EXERCISE AIM: Repeat the listing below in full, keeping every character as it is.

RECORDS PROVIDED:
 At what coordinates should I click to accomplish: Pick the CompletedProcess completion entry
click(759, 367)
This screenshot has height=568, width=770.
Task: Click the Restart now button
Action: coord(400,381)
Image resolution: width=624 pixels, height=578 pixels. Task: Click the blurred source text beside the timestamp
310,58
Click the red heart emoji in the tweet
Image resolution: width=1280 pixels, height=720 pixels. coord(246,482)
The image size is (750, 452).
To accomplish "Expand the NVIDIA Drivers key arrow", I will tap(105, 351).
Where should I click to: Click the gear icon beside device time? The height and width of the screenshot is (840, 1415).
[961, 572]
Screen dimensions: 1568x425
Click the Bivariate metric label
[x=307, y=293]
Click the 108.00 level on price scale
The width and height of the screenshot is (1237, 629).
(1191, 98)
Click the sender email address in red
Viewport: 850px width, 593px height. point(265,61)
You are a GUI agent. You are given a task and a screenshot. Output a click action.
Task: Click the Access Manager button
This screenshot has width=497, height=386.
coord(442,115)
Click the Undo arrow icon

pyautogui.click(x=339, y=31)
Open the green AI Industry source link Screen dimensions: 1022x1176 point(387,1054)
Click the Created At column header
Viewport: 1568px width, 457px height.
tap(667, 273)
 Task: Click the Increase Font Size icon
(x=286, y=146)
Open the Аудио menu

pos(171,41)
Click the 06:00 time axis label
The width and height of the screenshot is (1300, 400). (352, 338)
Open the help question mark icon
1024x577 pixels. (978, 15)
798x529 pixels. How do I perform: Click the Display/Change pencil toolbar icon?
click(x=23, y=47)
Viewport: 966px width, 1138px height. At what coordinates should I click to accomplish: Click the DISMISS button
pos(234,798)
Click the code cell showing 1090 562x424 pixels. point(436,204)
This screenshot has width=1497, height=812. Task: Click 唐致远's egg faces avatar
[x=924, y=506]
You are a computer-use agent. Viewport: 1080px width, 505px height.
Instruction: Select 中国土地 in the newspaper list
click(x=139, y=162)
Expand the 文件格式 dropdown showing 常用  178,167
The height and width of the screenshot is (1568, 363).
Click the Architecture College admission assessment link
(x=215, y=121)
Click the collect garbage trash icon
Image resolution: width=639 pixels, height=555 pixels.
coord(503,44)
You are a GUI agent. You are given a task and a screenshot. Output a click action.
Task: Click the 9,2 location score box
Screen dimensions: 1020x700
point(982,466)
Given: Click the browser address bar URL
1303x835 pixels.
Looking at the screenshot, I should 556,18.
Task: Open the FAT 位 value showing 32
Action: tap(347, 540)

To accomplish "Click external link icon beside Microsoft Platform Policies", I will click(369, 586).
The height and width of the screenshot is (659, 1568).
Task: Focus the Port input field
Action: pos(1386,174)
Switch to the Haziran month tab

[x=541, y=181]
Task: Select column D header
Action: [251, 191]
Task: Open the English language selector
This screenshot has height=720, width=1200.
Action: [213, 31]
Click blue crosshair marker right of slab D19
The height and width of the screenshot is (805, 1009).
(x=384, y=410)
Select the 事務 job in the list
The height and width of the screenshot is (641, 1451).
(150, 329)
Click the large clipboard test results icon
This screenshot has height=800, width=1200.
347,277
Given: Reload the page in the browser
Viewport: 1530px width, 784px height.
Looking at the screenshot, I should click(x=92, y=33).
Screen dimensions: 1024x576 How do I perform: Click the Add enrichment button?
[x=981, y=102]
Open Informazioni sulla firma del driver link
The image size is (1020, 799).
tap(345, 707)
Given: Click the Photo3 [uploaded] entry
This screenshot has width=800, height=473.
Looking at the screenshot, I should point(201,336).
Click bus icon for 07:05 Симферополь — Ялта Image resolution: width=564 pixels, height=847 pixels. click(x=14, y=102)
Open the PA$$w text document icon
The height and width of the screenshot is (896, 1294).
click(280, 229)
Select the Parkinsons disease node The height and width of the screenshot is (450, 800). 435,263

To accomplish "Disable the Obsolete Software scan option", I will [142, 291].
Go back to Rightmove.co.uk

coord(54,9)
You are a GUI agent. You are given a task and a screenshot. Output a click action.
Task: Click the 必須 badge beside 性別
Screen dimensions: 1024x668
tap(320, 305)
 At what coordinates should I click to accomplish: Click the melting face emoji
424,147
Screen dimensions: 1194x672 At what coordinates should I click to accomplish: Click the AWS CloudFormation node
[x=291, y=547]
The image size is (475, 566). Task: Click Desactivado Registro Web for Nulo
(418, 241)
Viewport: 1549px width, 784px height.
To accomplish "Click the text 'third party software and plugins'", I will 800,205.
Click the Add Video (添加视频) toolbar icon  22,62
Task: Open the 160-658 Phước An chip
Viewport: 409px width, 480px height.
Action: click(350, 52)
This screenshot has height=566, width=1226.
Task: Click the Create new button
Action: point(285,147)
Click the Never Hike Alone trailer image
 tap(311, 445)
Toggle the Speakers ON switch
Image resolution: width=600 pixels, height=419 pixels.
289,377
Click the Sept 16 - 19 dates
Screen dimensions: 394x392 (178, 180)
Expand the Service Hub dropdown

SOLVED EXERCISE:
 At what coordinates should I click to accomplish: Pick the CompletedProcess completion entry
click(759, 367)
This screenshot has height=568, width=770.
Task: Click the Restart now button
Action: coord(400,381)
Image resolution: width=624 pixels, height=578 pixels. Task: Click the blurred source text beside the timestamp
310,58
Click the red heart emoji in the tweet
Image resolution: width=1280 pixels, height=720 pixels. coord(246,482)
The image size is (750, 452).
To accomplish "Expand the NVIDIA Drivers key arrow", I will tap(105, 351).
Where should I click to: Click the gear icon beside device time? The height and width of the screenshot is (840, 1415).
[961, 572]
Screen dimensions: 1568x425
Click the Bivariate metric label
[x=307, y=293]
Click the 108.00 level on price scale
The width and height of the screenshot is (1237, 629).
(1191, 98)
Click the sender email address in red
Viewport: 850px width, 593px height. point(265,61)
You are a GUI agent. You are given a task and a screenshot. Output a click action.
Task: Click the Access Manager button
This screenshot has width=497, height=386.
coord(442,115)
Click the Undo arrow icon

pyautogui.click(x=339, y=31)
Open the green AI Industry source link Screen dimensions: 1022x1176 point(387,1054)
Click the Created At column header
Viewport: 1568px width, 457px height.
tap(667, 273)
 Task: Click the Increase Font Size icon
(x=286, y=146)
Open the Аудио menu

pos(171,41)
Click the 06:00 time axis label
The width and height of the screenshot is (1300, 400). (352, 338)
Open the help question mark icon
1024x577 pixels. (978, 15)
798x529 pixels. How do I perform: Click the Display/Change pencil toolbar icon?
click(x=23, y=47)
Viewport: 966px width, 1138px height. At what coordinates should I click to accomplish: Click the DISMISS button
pos(234,798)
Click the code cell showing 1090 562x424 pixels. point(436,204)
This screenshot has width=1497, height=812. Task: Click 唐致远's egg faces avatar
[x=924, y=506]
You are a computer-use agent. Viewport: 1080px width, 505px height.
Instruction: Select 中国土地 in the newspaper list
click(x=139, y=162)
Expand the 文件格式 dropdown showing 常用  178,167
The height and width of the screenshot is (1568, 363).
Click the Architecture College admission assessment link
(x=215, y=121)
Click the collect garbage trash icon
Image resolution: width=639 pixels, height=555 pixels.
coord(503,44)
You are a GUI agent. You are given a task and a screenshot. Output a click action.
Task: Click the 9,2 location score box
Screen dimensions: 1020x700
point(982,466)
Given: Click the browser address bar URL
1303x835 pixels.
Looking at the screenshot, I should 556,18.
Task: Open the FAT 位 value showing 32
Action: tap(347, 540)

To accomplish "Click external link icon beside Microsoft Platform Policies", I will click(369, 586).
The height and width of the screenshot is (659, 1568).
Task: Focus the Port input field
Action: pos(1386,174)
Switch to the Haziran month tab

[x=541, y=181]
Task: Select column D header
Action: [251, 191]
Task: Open the English language selector
This screenshot has height=720, width=1200.
Action: [213, 31]
Click blue crosshair marker right of slab D19
The height and width of the screenshot is (805, 1009).
(x=384, y=410)
Select the 事務 job in the list
The height and width of the screenshot is (641, 1451).
(150, 329)
Click the large clipboard test results icon
This screenshot has height=800, width=1200.
347,277
Given: Reload the page in the browser
Viewport: 1530px width, 784px height.
Looking at the screenshot, I should click(x=92, y=33).
Screen dimensions: 1024x576 How do I perform: Click the Add enrichment button?
[x=981, y=102]
Open Informazioni sulla firma del driver link
The image size is (1020, 799).
tap(345, 707)
Given: Click the Photo3 [uploaded] entry
This screenshot has width=800, height=473.
Looking at the screenshot, I should point(201,336).
Click bus icon for 07:05 Симферополь — Ялта Image resolution: width=564 pixels, height=847 pixels. click(x=14, y=102)
Open the PA$$w text document icon
The height and width of the screenshot is (896, 1294).
click(280, 229)
Select the Parkinsons disease node The height and width of the screenshot is (450, 800). 435,263

To accomplish "Disable the Obsolete Software scan option", I will [142, 291].
Go back to Rightmove.co.uk

coord(54,9)
You are a GUI agent. You are given a task and a screenshot. Output a click action.
Task: Click the 必須 badge beside 性別
Screen dimensions: 1024x668
tap(320, 305)
 At what coordinates should I click to accomplish: Click the melting face emoji
424,147
Screen dimensions: 1194x672 At what coordinates should I click to accomplish: Click the AWS CloudFormation node
[x=291, y=547]
The image size is (475, 566). Task: Click Desactivado Registro Web for Nulo
(418, 241)
Viewport: 1549px width, 784px height.
To accomplish "Click the text 'third party software and plugins'", I will 800,205.
Click the Add Video (添加视频) toolbar icon  22,62
Task: Open the 160-658 Phước An chip
Viewport: 409px width, 480px height.
Action: click(350, 52)
This screenshot has height=566, width=1226.
Task: Click the Create new button
Action: point(285,147)
Click the Never Hike Alone trailer image
 tap(311, 445)
Toggle the Speakers ON switch
Image resolution: width=600 pixels, height=419 pixels.
289,377
Click the Sept 16 - 19 dates
Screen dimensions: 394x392 (178, 180)
Expand the Service Hub dropdown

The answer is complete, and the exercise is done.